What was it Pam recalled signing if it was not a consent form for the endoscopy? Coincidentally, drugs like Versed and Ativan make one very receptive to suggestions. Having food withheld until you agreed to sign something would have the same effect.

HIDE-A-TEST?

A couple of days after the endoscopy, Pam was given a "HIDA" test. The test involved injecting a radioactive tracer into the vein by IV. (I thought that they gave her something to drink prior to the HIDA test rather than intravenously, but I cannot verify this. If that were the case, I would have to wonder when the IV component was done.) Afterwards a nuclear medicine technician positioned the camera above her stomach and took lots of pictures checking to see if the markers went to the intended site.

Oddly enough, the night before the HIDA test, they decided that Pam's white cell counts were so low that everybody around her needed to wear the germ-free masks and they even moved her roommate, leaving Pam in the room by herself. However, when Pam had been in the same hospital a couple of years before, and her white cell count had gotten so low that she required four blood transfusions, they did not say that anybody needed to be put on germ-free measures back then. First off, she was not having a lupus event at all this time and second off, her white cell count was nowhere nearly as bad as that other time where she required the blood transfusions based on her numbers. I am not sure what the real reason would have been, but it seemed as though they wanted her to be alone in the room. Perhaps something was about to compromise her immune system if it was not already compromised, such as the Rituxan treatment itself, or perhaps they just did not want anybody else in the room during the night and early hours of the morning.

So let me get this straight, they wanted to administer a test to make sure that certain markers reached the intended site using the HIDA test? Coincidentally enough, markers are also used to determine if Rituxan reaches its intended site. As I said, Rituxan is supposed to affect only specific cells, and markers are used to ensure those cells are destroyed by the treatment. The following day she had dry heaves while she had food in her stomach, which was definitely unusual for her.

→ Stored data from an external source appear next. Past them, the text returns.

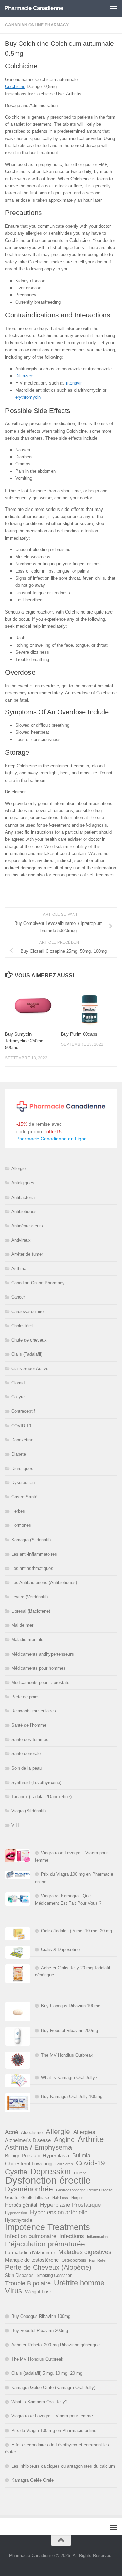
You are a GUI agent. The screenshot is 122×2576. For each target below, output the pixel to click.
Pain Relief (97, 2260)
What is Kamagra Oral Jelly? (69, 2077)
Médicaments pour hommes (38, 1668)
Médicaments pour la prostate (40, 1682)
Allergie (18, 1168)
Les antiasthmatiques (32, 1568)
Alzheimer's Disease (28, 2140)
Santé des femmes (29, 1739)
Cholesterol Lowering (28, 2163)
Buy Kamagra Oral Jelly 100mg (71, 2096)
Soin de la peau (26, 1768)
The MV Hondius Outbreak (67, 2055)
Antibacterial (23, 1197)
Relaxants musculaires (33, 1710)
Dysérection (23, 1482)
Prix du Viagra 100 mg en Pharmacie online (53, 2430)
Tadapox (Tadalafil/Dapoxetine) (41, 1796)
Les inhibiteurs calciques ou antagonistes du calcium (63, 2466)
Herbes (18, 1511)
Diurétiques (22, 1468)
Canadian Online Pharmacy (37, 25)
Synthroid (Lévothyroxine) (36, 1782)
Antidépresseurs (27, 1225)
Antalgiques (22, 1182)
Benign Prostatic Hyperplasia (37, 2155)
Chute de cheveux (29, 1340)
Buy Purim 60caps (79, 1034)
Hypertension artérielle (58, 2212)
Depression (50, 2171)
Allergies (84, 2132)
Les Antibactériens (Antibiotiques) (44, 1582)
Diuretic (80, 2173)
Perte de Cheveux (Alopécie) (48, 2267)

The nurse gave her the same anti-nausea medicine that they give to chemotherapy patients.

Rituxan is given in two sessions two weeks apart and would you believe exactly two weeks to the day after the HIDA test, Pam found herself at the Lahey Clinic being abused by doctors there? (The details of that are yet to come.) At any rate, while she was still in the Brockton Hospital there was one morning that one of the nurses brought in an IV of antibiotics but did not explain what kind of infection she had. A couple of days later she developed a new pain on her left side in the same location that her gall bladder was on the right side, but the doctors there did not do a chest x-ray. What, trying to save costs? They certainly did not worry about costs during any of the other multitude of tests! The doctor just said her body was likely feeling beat up from all that it had been through and shrugged it off. She was released the following morning even though she still had the new pain.